#### Available data

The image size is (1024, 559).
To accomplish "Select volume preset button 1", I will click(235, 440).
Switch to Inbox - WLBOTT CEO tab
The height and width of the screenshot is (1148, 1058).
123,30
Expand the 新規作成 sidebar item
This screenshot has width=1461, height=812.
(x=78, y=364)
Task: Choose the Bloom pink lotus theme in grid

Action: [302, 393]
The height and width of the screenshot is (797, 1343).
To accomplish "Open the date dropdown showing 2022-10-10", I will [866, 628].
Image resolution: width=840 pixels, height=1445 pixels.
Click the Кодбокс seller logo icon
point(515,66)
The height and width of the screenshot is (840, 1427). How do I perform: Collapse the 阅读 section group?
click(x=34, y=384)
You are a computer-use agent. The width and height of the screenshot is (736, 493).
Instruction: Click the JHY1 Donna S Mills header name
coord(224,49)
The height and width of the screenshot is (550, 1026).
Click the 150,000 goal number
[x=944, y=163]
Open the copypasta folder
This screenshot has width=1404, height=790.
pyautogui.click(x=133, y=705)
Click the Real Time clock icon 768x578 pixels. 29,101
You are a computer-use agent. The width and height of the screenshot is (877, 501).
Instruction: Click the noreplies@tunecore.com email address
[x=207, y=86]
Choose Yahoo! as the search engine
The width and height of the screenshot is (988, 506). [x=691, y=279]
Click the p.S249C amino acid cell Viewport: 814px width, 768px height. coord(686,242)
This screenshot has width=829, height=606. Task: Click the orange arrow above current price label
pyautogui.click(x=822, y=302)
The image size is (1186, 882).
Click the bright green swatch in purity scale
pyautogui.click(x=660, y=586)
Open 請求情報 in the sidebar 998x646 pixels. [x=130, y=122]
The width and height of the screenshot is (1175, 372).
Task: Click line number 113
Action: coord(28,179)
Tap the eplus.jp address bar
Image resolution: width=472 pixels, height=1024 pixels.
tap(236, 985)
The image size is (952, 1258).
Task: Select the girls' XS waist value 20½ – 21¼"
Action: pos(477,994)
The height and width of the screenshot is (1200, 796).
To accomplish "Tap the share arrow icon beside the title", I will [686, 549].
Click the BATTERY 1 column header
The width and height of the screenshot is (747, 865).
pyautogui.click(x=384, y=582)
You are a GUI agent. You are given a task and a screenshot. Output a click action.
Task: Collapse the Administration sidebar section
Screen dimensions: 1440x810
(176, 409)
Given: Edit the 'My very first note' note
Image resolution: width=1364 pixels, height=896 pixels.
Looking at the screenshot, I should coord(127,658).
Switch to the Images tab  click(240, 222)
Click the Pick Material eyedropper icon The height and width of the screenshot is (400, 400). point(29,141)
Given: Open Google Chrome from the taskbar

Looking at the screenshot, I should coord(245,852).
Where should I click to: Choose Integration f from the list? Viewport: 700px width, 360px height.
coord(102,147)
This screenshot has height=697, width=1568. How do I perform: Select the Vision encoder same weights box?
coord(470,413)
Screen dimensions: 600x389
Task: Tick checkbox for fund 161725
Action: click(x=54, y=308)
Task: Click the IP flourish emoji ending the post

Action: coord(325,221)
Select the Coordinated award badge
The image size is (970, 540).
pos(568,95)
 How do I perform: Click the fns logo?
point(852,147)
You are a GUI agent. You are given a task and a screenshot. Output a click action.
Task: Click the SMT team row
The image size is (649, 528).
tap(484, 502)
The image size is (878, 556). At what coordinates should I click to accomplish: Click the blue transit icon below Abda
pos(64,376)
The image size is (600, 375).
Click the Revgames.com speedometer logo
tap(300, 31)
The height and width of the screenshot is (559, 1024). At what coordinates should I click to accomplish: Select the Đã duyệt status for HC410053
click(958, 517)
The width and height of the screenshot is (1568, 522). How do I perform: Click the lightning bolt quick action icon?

########

Look through the data above. Copy every line with the string "computer" in it.

You are a computer-use agent. The width and height of the screenshot is (736, 493).
You are a computer-use agent. The width and height of the screenshot is (877, 501).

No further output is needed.